If both are met, the condition is considered life altering and permanent, matching the purpose of CI cover.
Oxygen therapy
When people hear “oxygen therapy,” they often imagine a hospital setting. But there are several forms, and only permanent, daily use counts for CI purposes.
- Short-term oxygen – used in hospital or for a few days during a flare-up. This does not meet CI criteria.
- Ambulatory oxygen – portable cylinders or concentrators for people who only need oxygen when moving about.
- Long-term oxygen therapy (LTOT) – used at home for 15+ hours a day, every day, usually through nasal tubing connected to a concentrator. LTOT is prescribed after careful testing and only for people whose blood oxygen is chronically low, even at rest. It signals that the lungs are permanently damaged and unable to keep oxygen levels safe without help. This is precisely the level of severity CI wordings refer to.
Why this definition matters
CI cover is intended to pay when illness causes permanent, life-changing physical loss or impairment. For COPD, that line is drawn at:
- Irreversible lung damage,
- Severely reduced breathing test results, and
- Daily dependence on oxygen.
Anything less, such as mild COPD or intermittent oxygen use, may still cause distress or time off work, but it’s not classed as severe enough to warrant a successful CI claim.
Other ways that COPD might be covered
While COPD itself isn’t usually claimable until very severe, there are a few indirect routes:
- Lung transplant – covered under “Major Organ Transplant” if a client receives or is listed for a transplant (rare in COPD).
- Loss of a lung – some wordings pay if a whole lung is surgically removed (again, unusual for COPD).
- Intensive care benefit/Sepsis – if a severe flare-up requires ICU admission or invasive ventilation for an extended period.
These scenarios are uncommon, but worth knowing when reviewing older or enhanced policies.
Underwriting tips – When clients already have COPD
Underwriters will want to know:
- The diagnosis date and severity (usually by spirometry results).
- FEV1 and FVC readings (how much air the lungs can blow out and how fast).
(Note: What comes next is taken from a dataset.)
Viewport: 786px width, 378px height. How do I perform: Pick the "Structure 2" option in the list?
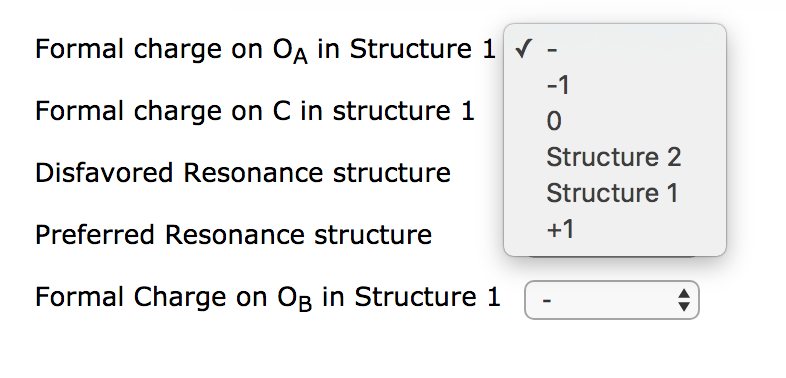[x=615, y=157]
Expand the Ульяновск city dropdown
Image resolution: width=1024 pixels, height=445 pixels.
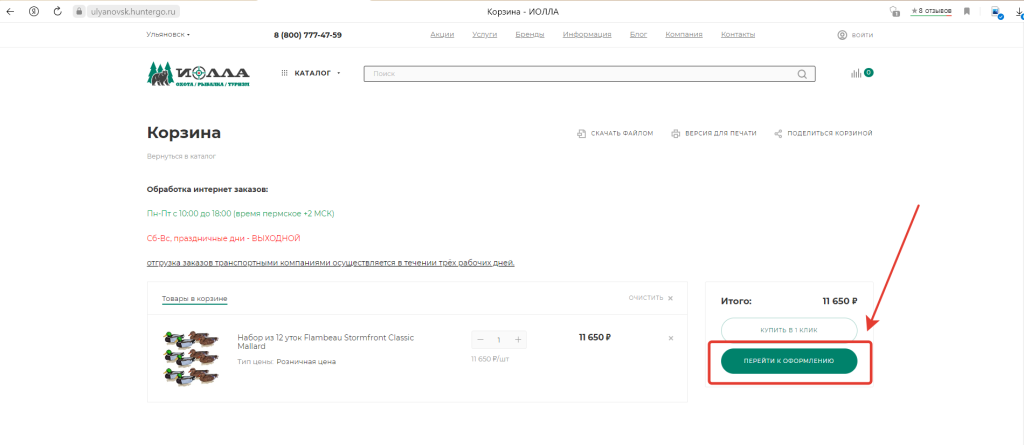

- Frequency of flare-ups or hospital stays.
- Smoking history and whether they’ve quit.
- Current medications and any oxygen use.
- Functional impact (how breathless they are day-to-day).
Clients with mild, well controlled COPD may still get cover, sometimes at higher premiums. Those with severe disease or oxygen dependence are likely to be declined or postponed.
At claim stage – What evidence is needed
For a severe lung disease claim to succeed, insurers typically ask for:
- A respiratory consultant’s report confirming permanent lung disease.
- Spirometry results showing lung function below the policy threshold (usually <50% of normal). More than one reading (3 months apart) may be required to show that the drop is not temporary and to prove permanence.
- Confirmation of continuous, daily oxygen therapy prescribed indefinitely.
- Medical notes confirming there’s no expectation of recovery.
Adviser Takeaways
- COPD is common but rarely claimable under CI until very advanced stages.
- “Severe or chronic lung disease of specified severity” means daily oxygen use plus major loss of lung function, objective and permanent.
- Smoking cessation and good medical management make a big difference; clients who quit early can slow progression dramatically.
- Income Protection can be a better tool for those with moderate COPD who may have long periods off work before reaching “critical” severity.
Things to reflect on for CPD:
- Can you clearly explain to clients the difference between “having COPD” and meeting CI criteria for “severe or chronic lung disease of specified severity”?
- How could you improve the information you obtain at application to support smoother underwriting decisions?
- Are you proactively considering Income Protection and other solutions for clients with mild–moderate COPD who may have work disruption long before reaching CI level severity?